It was but a short hop from the Hebrew Dance of Achron to the Hungarian Folk Dances that Bartok arranged for piano and that Joseph Szigeti transcribed for violin and piano. The same executive virtues warmed the melody line - curvaceous slides, a smoothly drawn tone, generous vibrato and judicious phrasing, with only the odd botched harmonic to mar the effect. Debussy's late Violin Sonata was suitably capricious, with some spectacular runs and fairly forthright support from Erez.
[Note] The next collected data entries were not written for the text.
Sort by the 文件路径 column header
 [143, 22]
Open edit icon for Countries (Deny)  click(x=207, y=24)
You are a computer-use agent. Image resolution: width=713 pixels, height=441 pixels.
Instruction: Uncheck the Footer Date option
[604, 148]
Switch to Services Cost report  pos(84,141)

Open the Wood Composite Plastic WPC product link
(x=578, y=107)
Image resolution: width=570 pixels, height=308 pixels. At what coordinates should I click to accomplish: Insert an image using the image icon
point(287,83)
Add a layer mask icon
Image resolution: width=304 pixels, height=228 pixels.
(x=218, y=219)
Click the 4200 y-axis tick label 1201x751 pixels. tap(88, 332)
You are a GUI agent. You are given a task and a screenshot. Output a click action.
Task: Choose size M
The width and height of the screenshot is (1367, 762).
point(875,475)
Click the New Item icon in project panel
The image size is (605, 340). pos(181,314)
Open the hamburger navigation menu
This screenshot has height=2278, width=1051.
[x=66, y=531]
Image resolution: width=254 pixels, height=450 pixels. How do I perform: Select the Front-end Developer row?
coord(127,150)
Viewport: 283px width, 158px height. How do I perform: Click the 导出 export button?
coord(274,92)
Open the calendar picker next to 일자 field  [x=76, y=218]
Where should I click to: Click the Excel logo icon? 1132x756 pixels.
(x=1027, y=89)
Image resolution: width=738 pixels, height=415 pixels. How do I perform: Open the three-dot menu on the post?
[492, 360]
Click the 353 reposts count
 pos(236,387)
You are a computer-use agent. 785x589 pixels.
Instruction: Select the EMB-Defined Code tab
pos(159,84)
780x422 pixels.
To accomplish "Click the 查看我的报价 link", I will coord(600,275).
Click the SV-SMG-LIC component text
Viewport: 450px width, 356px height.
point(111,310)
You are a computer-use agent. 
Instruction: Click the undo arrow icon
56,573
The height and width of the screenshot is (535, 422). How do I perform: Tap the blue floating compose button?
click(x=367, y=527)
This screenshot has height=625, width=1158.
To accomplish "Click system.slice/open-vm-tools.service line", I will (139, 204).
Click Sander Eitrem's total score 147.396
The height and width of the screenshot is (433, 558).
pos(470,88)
Prior to the interval, our fiery fiddler was a formal violinist and Arnon Erez more an accompanist than an equal partner. The opening Bach Sonata in E minor, BWV 1023, found Shaham rather rushing his fences, sliding from the note's centre during the opening Allegro, though quickly regaining composure for the remaining three movements. This time, the tone was lean, bright and cool, whereas the Kreutzer Sonata had plenty of "welly" and a good deal of theatrical inflexion: Shaham is pretty adept at soaring high on a forte then diving to a sudden pianissimo. The second movement went very well (Shaham's trills are immaculate), though I would have welcomed less of a gap between individual variations. The finale was a genuine Presto, played with its repeat intact (the first movement's repeat was omitted) and maintaining considerable momentum for the duration. It was a good performance, more respectful than perceptive, whereas Hagai's Achron, Bartok and Debussy were confided "from the inside". If he plays for us again - and I sincerely hope that he does - perhaps he will forgo the formality of a "classical first half" and treat us to more rarities by Achron and, perhaps, Hubay or Ysae.